A rendere necessario un progetto completamente destinato ai medici, in cui in totale anonimato possono prendersi una pausa da lavoro per curarsi dalle proprie dipendenze, sono in particolare due aspetti. Il primo, mi spiega Borsatti, riguarda la privacy, ovvero il rischio che rivolgendosi a strutture pubbliche si incontrino pazienti o colleghi, con le conseguenti ripercussioni professionali. A questo si va aggiungere il fatto che "il medico è un paziente speciale, in quanto tende ad autocurarsi. Lo fa con le diagnosi fisiche e anche con quelle psicologiche. E questa non può essere la soluzione quando si tratta di dipendenze."

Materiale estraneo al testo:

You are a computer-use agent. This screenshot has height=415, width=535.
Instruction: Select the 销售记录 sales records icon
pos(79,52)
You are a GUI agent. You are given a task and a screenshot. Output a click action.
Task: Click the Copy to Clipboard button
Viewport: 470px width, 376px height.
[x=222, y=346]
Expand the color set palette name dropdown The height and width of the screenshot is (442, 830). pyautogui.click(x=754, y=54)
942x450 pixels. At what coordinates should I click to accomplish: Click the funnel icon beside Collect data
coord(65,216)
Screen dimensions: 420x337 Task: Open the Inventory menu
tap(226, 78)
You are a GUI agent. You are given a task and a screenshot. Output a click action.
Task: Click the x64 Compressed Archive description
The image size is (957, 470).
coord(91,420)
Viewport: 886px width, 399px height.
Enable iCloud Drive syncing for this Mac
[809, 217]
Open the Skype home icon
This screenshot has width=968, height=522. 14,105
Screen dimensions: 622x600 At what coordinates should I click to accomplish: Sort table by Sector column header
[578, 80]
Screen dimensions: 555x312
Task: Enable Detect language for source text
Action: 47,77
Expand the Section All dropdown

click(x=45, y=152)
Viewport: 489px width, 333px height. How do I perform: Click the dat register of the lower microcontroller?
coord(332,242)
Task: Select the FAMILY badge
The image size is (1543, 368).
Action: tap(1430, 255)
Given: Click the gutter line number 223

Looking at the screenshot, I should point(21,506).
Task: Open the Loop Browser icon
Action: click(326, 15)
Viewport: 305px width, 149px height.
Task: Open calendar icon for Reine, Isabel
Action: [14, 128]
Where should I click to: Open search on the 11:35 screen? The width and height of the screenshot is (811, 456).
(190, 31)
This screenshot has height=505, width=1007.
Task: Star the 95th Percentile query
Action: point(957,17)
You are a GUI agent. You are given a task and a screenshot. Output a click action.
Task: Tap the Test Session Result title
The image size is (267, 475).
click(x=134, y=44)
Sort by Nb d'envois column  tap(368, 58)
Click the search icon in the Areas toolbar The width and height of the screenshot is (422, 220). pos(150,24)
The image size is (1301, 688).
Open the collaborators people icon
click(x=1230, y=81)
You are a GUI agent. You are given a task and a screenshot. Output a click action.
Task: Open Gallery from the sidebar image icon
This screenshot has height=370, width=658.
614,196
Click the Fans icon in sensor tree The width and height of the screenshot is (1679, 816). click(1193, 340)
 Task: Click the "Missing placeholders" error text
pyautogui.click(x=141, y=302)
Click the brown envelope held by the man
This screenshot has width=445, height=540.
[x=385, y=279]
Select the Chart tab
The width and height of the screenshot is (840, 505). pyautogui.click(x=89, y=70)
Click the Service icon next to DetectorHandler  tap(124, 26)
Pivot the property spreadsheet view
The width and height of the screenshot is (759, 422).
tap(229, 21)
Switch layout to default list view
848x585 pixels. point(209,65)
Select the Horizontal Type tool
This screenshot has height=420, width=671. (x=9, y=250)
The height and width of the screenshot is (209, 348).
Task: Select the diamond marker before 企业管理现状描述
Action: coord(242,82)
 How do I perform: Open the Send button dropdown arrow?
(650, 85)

Per quanto se ne sia cominciato a parlare apertamente all'interno dell'Ordine dei Medici solo di recente, il problema non è assolutamente nuovo. Piuttosto è sempre stata radicata la mancanza di volontà che la questione emergesse, come mi spiega Renato Armenio del Centro Torinese di Solidarietà: "Questi problemi quando sorgono lo fanno in maniera particolare: sotto forma di reati. I singoli casi vengono presi quindi a carico dalla commissione penale ospedaliera, rimangono singoli casi di reati affrontati a livello penale in cui al medico viene riconosciuta una colpa invece di un problema."

Per tradizione quella dei medici è una categoria professionale molto chiusa su di sé, e molto spesso è proprio il responsabile dell'ospedale, mi spiega Armenio, a voler nascondere il problema: "Se scopro che il medico ha qualcosa che non va tendo a ignorarlo, ad assicurarmi che non si venga a sapere. Me ne occupo quando c'è una denuncia o emerge l'illecito, solo a quel punto ci si prende carico del dipendente ospedaliero. Il problema in molte realtà ospedaliere italiane è noto, presso l'Ordine dei Medici è noto, ma il rovescio della medaglia non è stato considerato: dietro quella professione ci sono persone che stanno male."

Sicuramente la battaglia più grande sarà quella da compiere dal punto di vista culturale, una svolta nel modo di pensare che permetta al personale sanitario e ai dirigenti di vivere i loro disturbi come problemi e non come colpe.